> SHORT EXERCISE A:
Could you copy the email reply about the SVG meeting minutes, reproducing every line of it word for word?

Re: meeting minutes 4/4/2013

On Fri, Apr 5, 2013 at 1:36 AM, Jasper van de Gronde <
th.v.d.gronde@hccnet.nl> wrote:

> On 05-04-13 00:32, Dirk Schulze wrote:
> > ...
> >    <scribe> ACTION: Tav produce an exmaple, demonstrating how
> >    different color space interpolation effects image scaling
> >    [recorded in
> >    [13]http://www.w3.org/2013/04/04-svg-minutes.html#action02]
> >
> >    <trackbot> Created ACTION-3481 - Produce an exmaple,
> >    demonstrating how different color space interpolation effects
> >    image scaling [on Tavmjong Bah - due 2013-04-11].
>
> In case you're interested, this has a nice discussion of the effect of
> gamma on resizing images:
> http://www.4p8.com/eric.brasseur/gamma.html
> As far as I can tell this is the main issue with the bitmap part, and
> I'd say it's excusable, given that SVG currently at least seems to
> suggest doing this kind of operation in sRGB. (Although this might
> indeed be something to work on.)
>

Yes,
the color becomes different because of gamma. When up/downscaling, white
and black are average.
However, 50% gray don't have 50% luminosity so the result looks darker.

> MATERIAL PROVIDED:
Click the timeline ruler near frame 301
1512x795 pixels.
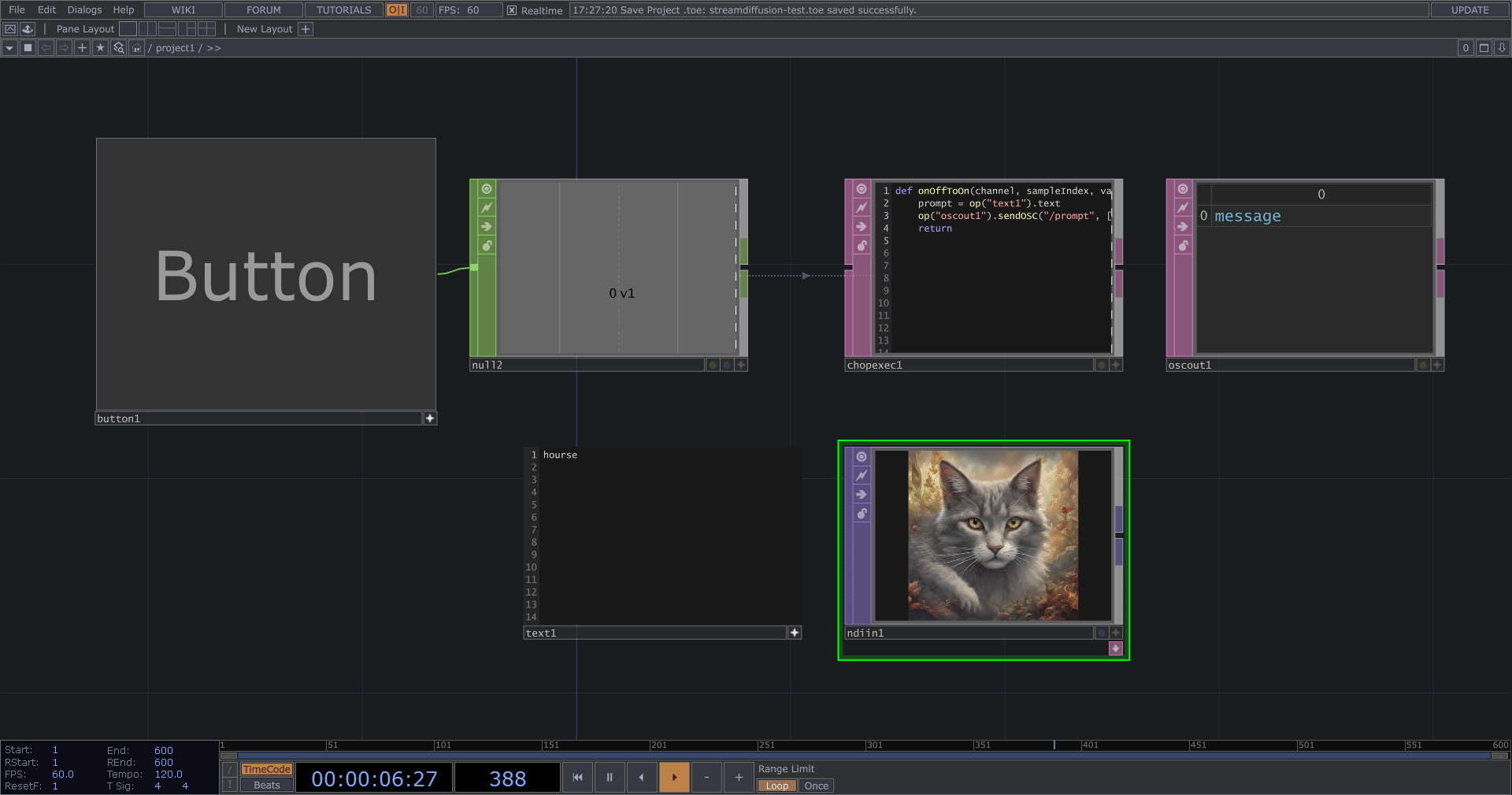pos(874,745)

* * *

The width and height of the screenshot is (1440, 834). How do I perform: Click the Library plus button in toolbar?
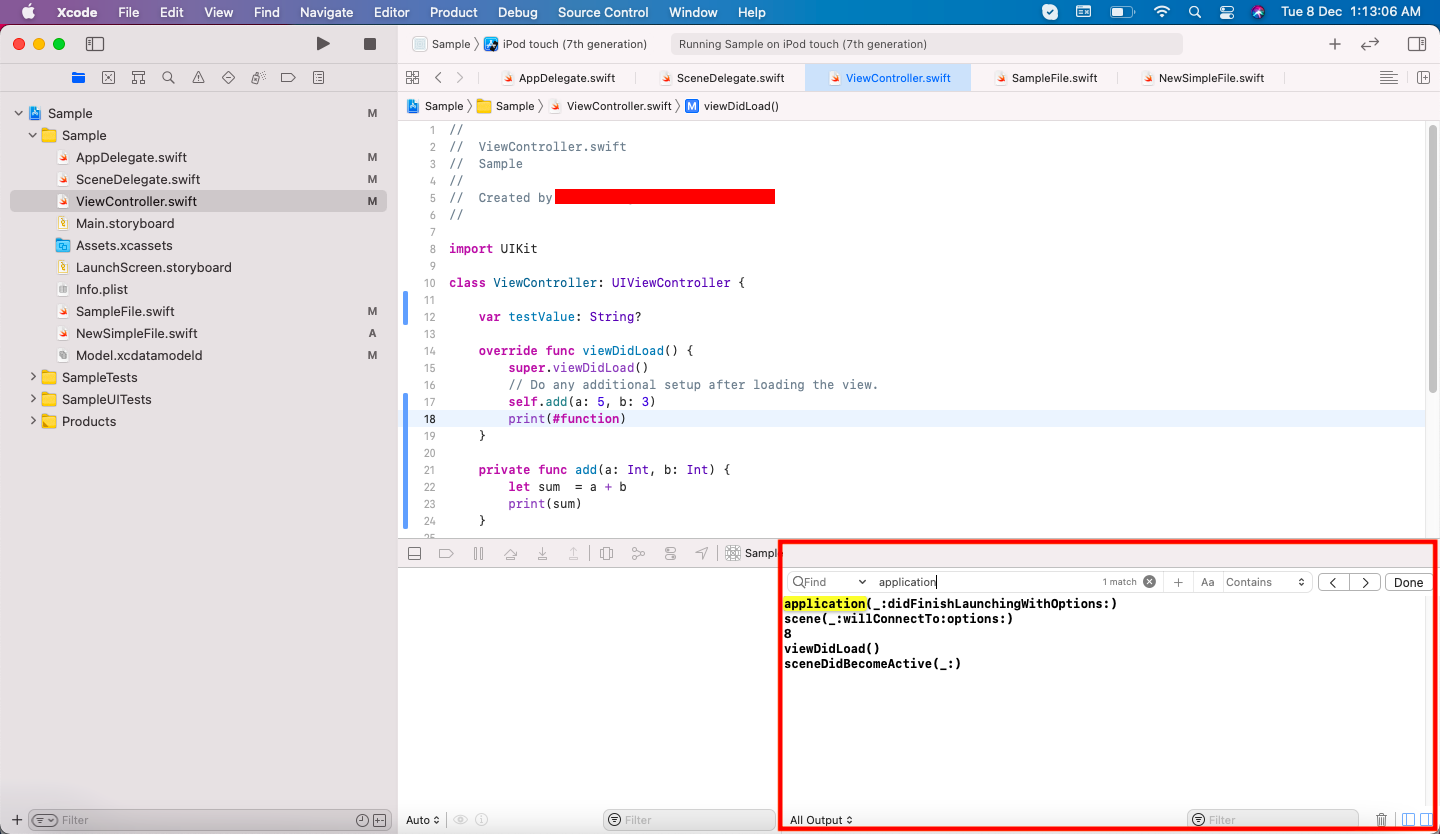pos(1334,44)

> SHORT EXERCISE B:
Can you repeat the rows beginning at the line that has "Click the timeline ruler near frame 301" and stopping after the line that has "pos(874,745)", with both of those lines included and the pictures left out?

> REPLY A:
Re: meeting minutes 4/4/2013

On Fri, Apr 5, 2013 at 1:36 AM, Jasper van de Gronde <
th.v.d.gronde@hccnet.nl> wrote:

> On 05-04-13 00:32, Dirk Schulze wrote:
> > ...
> >    <scribe> ACTION: Tav produce an exmaple, demonstrating how
> >    different color space interpolation effects image scaling
> >    [recorded in
> >    [13]http://www.w3.org/2013/04/04-svg-minutes.html#action02]
> >
> >    <trackbot> Created ACTION-3481 - Produce an exmaple,
> >    demonstrating how different color space interpolation effects
> >    image scaling [on Tavmjong Bah - due 2013-04-11].
>
> In case you're interested, this has a nice discussion of the effect of
> gamma on resizing images:
> http://www.4p8.com/eric.brasseur/gamma.html
> As far as I can tell this is the main issue with the bitmap part, and
> I'd say it's excusable, given that SVG currently at least seems to
> suggest doing this kind of operation in sRGB. (Although this might
> indeed be something to work on.)
>

Yes,
the color becomes different because of gamma. When up/downscaling, white
and black are average.
However, 50% gray don't have 50% luminosity so the result looks darker.

> REPLY B:
Click the timeline ruler near frame 301
1512x795 pixels.
pos(874,745)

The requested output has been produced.